Unfortunately I am forced to say that Islamic financial institutions are not taking advantage of this opportunity, allowing it to pass by in the same way that they have passed up many opportunities in the past because they are unwilling to work together and set aside their excessive greed and narrow interests. And so today the Islamic banking industry has no single [unified] model that it can present to the world, as a standardized auditory and legislative criterion is yet to be instituted. There are juristic differences between the [various] Islamic Shariaa bodies which refuse to work together, and this has come close to negating the achievements made by Islamic banking. Many members of these Islamic Shariaa bodies refuse to endorse the idea of a Higher Legislative Authority which will help reduce the disputes arising as a result of having multiple authorities.

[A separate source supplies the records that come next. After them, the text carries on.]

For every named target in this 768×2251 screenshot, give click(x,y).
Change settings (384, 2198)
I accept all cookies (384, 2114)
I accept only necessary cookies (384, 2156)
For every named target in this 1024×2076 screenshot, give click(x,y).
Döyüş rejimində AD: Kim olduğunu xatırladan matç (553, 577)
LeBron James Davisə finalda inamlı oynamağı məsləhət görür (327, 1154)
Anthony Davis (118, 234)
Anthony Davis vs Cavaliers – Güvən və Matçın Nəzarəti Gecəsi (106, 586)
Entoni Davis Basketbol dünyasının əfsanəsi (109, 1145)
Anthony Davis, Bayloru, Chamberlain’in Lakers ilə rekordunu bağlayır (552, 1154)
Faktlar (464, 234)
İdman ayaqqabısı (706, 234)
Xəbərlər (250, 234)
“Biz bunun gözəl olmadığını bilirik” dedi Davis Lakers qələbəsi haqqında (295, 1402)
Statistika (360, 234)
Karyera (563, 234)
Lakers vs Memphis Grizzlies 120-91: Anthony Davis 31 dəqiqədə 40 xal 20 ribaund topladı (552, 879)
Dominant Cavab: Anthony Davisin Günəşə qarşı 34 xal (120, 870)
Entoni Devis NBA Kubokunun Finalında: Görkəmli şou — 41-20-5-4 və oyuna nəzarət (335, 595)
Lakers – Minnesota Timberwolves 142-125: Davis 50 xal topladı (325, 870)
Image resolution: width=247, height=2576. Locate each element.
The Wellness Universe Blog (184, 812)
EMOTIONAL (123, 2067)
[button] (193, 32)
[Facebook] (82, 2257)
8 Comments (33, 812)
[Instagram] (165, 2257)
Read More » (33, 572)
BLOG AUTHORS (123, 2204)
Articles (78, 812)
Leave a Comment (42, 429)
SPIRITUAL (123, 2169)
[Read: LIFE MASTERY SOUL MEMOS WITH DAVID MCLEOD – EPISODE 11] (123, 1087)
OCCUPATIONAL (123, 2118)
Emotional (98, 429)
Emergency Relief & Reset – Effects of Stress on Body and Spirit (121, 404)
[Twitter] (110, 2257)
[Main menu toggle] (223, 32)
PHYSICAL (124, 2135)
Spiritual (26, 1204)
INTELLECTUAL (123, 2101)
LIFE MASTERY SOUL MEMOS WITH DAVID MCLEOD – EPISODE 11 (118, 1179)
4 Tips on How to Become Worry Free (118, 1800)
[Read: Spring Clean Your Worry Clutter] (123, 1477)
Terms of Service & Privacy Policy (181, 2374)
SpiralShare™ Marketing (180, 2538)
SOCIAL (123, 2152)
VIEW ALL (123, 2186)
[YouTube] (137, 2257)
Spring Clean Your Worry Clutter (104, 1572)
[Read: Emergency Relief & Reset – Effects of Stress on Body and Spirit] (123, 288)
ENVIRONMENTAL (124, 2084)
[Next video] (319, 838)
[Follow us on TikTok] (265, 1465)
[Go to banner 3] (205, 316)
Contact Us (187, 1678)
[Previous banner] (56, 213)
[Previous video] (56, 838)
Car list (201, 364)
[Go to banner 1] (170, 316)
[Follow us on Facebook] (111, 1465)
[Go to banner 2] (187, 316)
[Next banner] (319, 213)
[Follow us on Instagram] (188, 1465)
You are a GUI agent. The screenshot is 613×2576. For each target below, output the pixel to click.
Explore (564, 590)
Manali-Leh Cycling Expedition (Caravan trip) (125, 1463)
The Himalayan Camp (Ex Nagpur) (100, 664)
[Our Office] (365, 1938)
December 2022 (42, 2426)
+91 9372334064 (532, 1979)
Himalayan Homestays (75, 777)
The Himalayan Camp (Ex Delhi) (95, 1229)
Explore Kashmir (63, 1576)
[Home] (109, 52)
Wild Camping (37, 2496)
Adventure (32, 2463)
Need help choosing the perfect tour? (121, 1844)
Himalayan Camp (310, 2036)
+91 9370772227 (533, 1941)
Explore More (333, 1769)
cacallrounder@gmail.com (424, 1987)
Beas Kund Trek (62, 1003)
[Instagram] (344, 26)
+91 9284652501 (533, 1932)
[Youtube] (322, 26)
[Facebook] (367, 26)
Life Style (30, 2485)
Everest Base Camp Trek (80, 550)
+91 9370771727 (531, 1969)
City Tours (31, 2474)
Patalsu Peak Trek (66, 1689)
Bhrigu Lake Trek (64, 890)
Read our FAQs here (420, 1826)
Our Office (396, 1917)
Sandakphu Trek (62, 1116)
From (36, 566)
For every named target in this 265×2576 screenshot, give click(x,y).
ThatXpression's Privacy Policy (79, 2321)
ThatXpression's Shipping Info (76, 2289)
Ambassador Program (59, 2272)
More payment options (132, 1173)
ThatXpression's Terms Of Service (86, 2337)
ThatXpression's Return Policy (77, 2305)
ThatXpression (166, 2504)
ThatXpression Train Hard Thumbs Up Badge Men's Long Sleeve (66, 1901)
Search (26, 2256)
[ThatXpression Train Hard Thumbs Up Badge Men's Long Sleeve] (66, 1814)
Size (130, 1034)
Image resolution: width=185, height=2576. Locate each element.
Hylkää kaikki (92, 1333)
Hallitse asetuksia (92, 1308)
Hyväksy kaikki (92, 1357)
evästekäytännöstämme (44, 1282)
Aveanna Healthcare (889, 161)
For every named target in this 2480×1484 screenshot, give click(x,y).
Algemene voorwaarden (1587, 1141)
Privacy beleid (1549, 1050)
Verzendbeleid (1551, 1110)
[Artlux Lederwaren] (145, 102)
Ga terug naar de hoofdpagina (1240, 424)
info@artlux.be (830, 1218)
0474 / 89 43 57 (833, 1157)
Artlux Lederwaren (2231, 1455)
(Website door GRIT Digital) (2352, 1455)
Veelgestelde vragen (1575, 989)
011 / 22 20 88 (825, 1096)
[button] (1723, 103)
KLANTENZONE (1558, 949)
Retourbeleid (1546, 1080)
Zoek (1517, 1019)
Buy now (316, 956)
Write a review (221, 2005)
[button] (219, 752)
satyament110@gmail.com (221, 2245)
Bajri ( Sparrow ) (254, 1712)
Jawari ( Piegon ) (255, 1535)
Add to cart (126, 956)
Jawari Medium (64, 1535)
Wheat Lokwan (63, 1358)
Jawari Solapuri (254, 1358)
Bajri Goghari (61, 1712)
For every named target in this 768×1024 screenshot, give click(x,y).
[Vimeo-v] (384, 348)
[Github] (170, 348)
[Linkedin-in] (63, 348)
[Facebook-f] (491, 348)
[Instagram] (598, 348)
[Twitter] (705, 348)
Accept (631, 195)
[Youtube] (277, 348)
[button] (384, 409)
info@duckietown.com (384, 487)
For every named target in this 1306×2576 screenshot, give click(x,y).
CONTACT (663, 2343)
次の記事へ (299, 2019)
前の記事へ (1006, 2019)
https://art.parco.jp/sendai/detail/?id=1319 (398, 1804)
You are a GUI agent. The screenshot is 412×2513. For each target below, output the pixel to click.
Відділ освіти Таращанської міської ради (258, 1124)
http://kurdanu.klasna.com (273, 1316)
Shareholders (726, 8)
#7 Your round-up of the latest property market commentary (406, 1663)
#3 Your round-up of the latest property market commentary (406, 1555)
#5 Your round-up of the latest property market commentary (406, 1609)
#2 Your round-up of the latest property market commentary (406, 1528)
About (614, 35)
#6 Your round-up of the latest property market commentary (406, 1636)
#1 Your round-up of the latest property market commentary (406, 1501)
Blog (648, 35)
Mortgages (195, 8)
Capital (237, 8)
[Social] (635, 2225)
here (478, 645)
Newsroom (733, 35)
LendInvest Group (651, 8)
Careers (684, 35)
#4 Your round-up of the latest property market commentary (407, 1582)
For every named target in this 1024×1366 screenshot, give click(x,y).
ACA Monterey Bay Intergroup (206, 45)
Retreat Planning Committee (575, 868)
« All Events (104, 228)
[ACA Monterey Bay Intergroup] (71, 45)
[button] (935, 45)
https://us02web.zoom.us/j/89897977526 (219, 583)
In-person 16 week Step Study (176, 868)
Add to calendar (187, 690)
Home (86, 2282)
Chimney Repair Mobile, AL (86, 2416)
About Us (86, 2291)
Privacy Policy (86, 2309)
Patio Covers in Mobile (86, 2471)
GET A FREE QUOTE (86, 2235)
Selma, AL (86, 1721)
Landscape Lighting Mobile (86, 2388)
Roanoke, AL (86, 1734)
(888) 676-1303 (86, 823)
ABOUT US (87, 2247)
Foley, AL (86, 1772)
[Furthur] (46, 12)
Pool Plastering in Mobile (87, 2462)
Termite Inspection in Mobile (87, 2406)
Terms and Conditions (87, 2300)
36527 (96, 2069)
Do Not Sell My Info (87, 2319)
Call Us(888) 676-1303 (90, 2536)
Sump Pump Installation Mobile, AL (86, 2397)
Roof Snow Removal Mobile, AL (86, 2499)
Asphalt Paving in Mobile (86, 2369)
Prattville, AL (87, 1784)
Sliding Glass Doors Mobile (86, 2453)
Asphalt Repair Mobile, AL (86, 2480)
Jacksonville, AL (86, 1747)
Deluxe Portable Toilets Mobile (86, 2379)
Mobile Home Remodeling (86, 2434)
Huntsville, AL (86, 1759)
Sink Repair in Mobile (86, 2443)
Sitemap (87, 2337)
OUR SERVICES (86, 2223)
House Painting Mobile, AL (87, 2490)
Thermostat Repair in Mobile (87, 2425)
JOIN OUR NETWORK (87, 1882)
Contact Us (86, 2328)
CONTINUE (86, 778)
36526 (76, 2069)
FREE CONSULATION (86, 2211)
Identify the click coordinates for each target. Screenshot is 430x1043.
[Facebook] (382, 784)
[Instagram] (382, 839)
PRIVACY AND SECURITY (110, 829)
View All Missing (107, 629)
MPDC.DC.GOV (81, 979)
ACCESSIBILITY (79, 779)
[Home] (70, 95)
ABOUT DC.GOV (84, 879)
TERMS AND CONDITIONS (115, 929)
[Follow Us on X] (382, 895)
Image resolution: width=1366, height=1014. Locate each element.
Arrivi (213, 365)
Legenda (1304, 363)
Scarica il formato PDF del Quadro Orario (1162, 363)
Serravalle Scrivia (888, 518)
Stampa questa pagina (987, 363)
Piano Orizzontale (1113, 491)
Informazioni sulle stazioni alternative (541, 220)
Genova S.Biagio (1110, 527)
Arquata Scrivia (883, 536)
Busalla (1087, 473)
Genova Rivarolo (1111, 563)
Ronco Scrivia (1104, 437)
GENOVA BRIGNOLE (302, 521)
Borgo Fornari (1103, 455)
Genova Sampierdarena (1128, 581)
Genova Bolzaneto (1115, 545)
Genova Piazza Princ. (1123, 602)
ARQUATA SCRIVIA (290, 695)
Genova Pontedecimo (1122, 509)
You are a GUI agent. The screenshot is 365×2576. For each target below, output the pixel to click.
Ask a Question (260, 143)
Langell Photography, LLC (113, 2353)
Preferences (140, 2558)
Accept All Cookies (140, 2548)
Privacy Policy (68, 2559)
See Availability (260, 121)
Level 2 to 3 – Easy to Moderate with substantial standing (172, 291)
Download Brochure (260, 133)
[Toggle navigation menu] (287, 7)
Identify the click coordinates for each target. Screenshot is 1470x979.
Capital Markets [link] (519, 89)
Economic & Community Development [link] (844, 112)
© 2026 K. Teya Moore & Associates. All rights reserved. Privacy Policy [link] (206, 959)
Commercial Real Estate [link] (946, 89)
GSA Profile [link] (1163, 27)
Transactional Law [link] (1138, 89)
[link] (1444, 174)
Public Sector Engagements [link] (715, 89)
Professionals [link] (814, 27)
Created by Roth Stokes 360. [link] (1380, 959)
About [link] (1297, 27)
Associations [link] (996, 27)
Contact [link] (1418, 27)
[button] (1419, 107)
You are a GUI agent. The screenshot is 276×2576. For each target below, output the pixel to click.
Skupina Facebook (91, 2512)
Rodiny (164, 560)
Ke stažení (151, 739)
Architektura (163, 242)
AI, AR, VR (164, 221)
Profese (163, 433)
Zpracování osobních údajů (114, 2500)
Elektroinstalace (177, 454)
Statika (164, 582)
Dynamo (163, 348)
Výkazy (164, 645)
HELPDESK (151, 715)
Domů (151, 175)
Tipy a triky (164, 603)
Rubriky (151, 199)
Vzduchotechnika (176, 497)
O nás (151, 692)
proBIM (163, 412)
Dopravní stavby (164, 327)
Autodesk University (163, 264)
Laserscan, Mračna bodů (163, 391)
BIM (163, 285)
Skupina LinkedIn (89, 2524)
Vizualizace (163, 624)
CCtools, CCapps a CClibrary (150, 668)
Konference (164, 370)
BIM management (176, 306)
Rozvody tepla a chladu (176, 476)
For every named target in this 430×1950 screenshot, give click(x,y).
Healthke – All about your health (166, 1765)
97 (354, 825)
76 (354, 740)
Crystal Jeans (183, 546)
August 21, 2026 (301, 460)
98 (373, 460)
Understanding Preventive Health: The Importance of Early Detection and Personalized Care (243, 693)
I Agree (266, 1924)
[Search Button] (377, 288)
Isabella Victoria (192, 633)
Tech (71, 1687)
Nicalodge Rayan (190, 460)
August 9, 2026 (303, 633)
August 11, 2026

There have been endeavors by some of those within the industry to unify efforts with regards to the creation of professional institutions such as the General Council for Islamic Banks and Financial Institutions [CIBAFI], the Accounting and Auditing Organization for Islamic Financial Institutions [AAOIFI], and the Islamic Financial Service Board [IFSB]. However these institutions suffer from a lack of funds, as they depend entirely upon donations, in addition to a lack of moral support as many Islamic financial institutions do not recognize their decisions which ultimately undermines their effectiveness.
In spite of this, I still believe that the opportunity is still open to the Islamic financial industry to consolidate its efforts and place the general interest of the industry ahead of private interests in order to profit from the financial crisis, propagate its principles and gain recognition from international institutions. In addition to expanding and developing [its position] in the various markets available to it today, before the international financial crisis is solved, and attention on the Islamic financial system dwindles.